• **REQUIRED WORK**
For the listing underneath, give the count of lines containing the string "November" and nothing further.

:: ENTRIES SHOWN ::

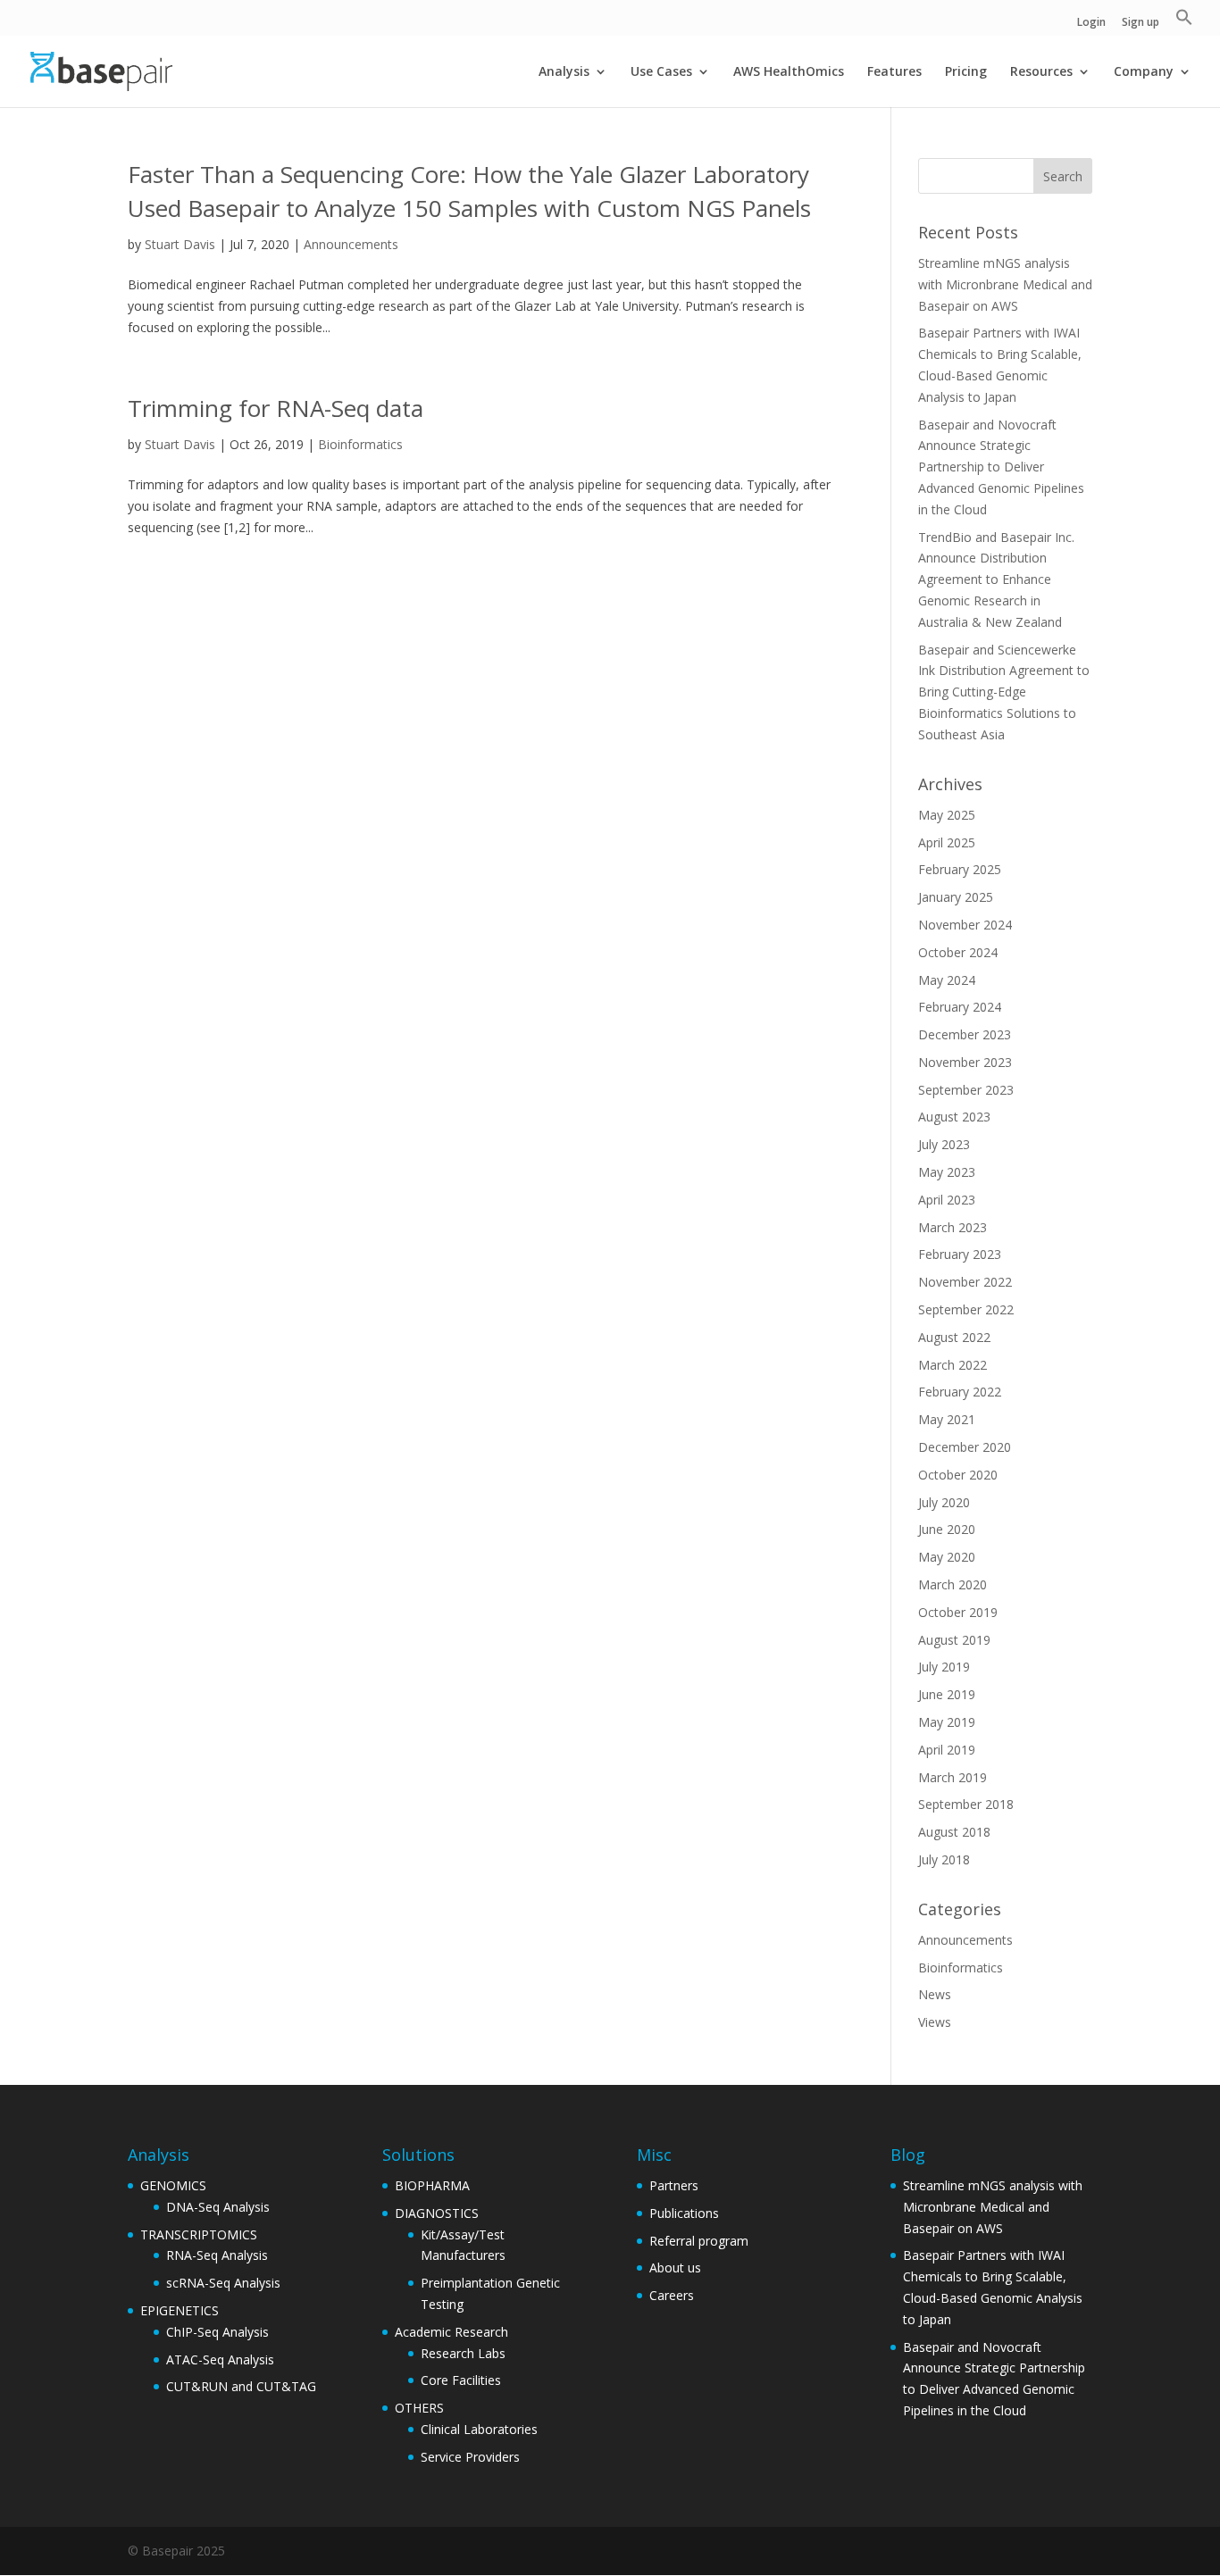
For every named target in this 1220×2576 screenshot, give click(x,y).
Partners (673, 2185)
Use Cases (661, 72)
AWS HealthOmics (788, 72)
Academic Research (451, 2331)
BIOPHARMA (432, 2185)
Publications (684, 2213)
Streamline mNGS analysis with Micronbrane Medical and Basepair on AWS (1005, 284)
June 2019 (946, 1694)
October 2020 (958, 1474)
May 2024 (946, 979)
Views (934, 2021)
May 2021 (946, 1419)
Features (894, 72)
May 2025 (946, 814)
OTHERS (419, 2407)
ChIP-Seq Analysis (217, 2331)
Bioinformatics (360, 444)
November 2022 (965, 1281)
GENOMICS (173, 2185)
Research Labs (463, 2353)
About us (675, 2267)
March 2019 (952, 1777)
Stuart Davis (180, 244)
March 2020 (952, 1584)
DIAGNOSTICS (437, 2213)
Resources (1041, 72)
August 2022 (954, 1337)
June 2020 (946, 1529)
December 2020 (964, 1446)
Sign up (1140, 23)
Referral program (698, 2240)
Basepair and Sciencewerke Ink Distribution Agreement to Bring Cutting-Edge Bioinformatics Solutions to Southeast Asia (1004, 692)
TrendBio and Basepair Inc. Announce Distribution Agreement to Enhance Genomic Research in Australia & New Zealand (996, 579)
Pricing (966, 72)
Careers (671, 2295)
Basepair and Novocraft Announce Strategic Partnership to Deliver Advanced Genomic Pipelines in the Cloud (1001, 467)
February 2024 (959, 1006)
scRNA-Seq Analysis (223, 2282)
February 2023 (959, 1254)
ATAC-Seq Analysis (220, 2359)
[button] (1184, 22)
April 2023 (946, 1199)
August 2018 (954, 1831)
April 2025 (946, 842)
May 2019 (946, 1721)
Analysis (564, 72)
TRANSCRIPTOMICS (198, 2234)
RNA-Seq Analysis (217, 2255)
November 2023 (965, 1062)
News (934, 1994)
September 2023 (966, 1089)
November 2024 (965, 924)
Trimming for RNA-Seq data (275, 408)
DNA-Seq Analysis (218, 2206)
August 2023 (954, 1116)
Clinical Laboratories (479, 2429)
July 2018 (944, 1859)
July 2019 (944, 1666)
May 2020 (946, 1556)
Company (1144, 72)
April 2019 (946, 1749)
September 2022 (966, 1309)
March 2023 (952, 1227)
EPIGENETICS (179, 2310)
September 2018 (966, 1804)
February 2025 (959, 869)
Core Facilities (461, 2380)
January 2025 (955, 896)
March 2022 (952, 1364)
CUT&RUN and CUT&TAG (241, 2386)
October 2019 (958, 1612)
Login (1091, 23)
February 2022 (959, 1391)
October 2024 (958, 952)
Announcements (351, 244)
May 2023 (946, 1171)
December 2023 (964, 1034)
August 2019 (954, 1639)
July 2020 (944, 1502)
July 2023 (944, 1144)
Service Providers (470, 2456)
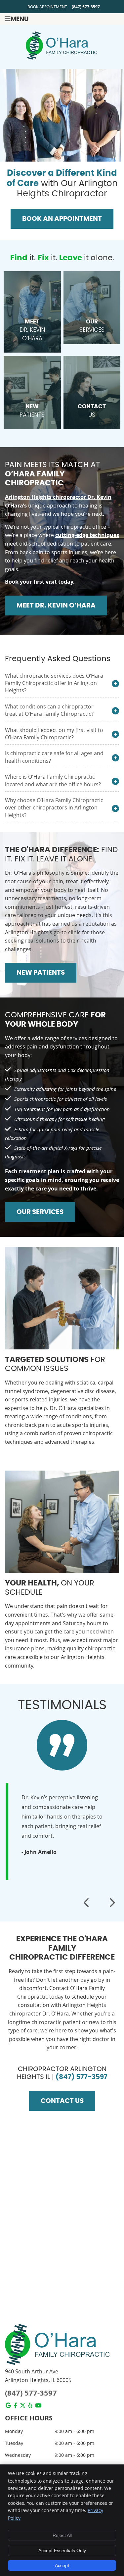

:::

• **WRITTEN SOLUTION**
3